Marie Hanfstängl (30 April 1848, in Breslau – 5 September 1917, in Munich), born Marie Schroeder (or Schröder), was a notable German operatic soprano singer and singing teacher, whose career was mostly conducted in Germany.

Marie Schröder was a pupil of Pauline Viardot's in Baden-Baden. She appeared at the Théâtre Lyrique in Paris in 1866, but returned to Germany on the outbreak of war in 1870. In 1871 she was engaged by the Court Opera House at Stuttgart.

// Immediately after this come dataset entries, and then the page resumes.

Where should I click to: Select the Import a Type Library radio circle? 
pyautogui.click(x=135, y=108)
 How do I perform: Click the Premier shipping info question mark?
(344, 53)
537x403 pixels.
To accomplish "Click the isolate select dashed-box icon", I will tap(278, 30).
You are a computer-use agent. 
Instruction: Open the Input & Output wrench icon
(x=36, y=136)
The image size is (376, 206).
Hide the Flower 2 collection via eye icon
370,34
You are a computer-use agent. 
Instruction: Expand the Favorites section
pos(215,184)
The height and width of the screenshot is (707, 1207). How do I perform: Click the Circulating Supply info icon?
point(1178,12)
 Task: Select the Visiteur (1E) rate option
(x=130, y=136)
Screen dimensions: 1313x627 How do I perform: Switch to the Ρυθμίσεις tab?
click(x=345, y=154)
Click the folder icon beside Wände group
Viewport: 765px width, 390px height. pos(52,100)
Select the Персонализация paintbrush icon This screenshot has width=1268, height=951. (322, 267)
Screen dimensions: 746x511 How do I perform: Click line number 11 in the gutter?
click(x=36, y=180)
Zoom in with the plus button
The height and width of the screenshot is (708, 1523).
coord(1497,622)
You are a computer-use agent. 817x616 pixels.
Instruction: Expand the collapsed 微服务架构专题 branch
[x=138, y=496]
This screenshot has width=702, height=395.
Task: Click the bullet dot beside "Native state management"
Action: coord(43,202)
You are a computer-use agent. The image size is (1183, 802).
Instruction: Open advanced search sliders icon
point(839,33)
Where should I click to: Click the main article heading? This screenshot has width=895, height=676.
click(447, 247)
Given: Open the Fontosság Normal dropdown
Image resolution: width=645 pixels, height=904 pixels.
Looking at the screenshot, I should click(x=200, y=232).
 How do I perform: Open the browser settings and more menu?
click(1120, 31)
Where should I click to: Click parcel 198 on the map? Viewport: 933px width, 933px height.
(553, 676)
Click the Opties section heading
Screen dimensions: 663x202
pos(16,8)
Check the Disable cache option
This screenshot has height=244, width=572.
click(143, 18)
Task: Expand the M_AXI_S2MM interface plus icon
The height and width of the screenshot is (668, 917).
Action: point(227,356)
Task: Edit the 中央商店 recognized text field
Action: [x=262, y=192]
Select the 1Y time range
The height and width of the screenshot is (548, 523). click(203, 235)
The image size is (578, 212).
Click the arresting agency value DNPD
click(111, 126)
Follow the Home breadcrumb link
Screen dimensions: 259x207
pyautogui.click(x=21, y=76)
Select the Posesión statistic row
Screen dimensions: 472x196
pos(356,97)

After marrying Erwin Hanfstaengl, a member of the distinguished Stuttgart photographer and art-publishing family headed by Franz Hanfstaengl, Marie resumed her musical studies in 1878, going to Vannucini in Florence, and thereafter was employed by the Stadt-Theater at Frankfurt. She sang at the Metropolitan Opera as Marie Schröder-Hanfstängl during the 1884–85 and 1888–89 seasons. In 1895 she became a teacher of singing at the Hoch Conservatory in the same city, where one of her students was Margarete Dessoff. She retired in 1897, and spent her final years in Munich.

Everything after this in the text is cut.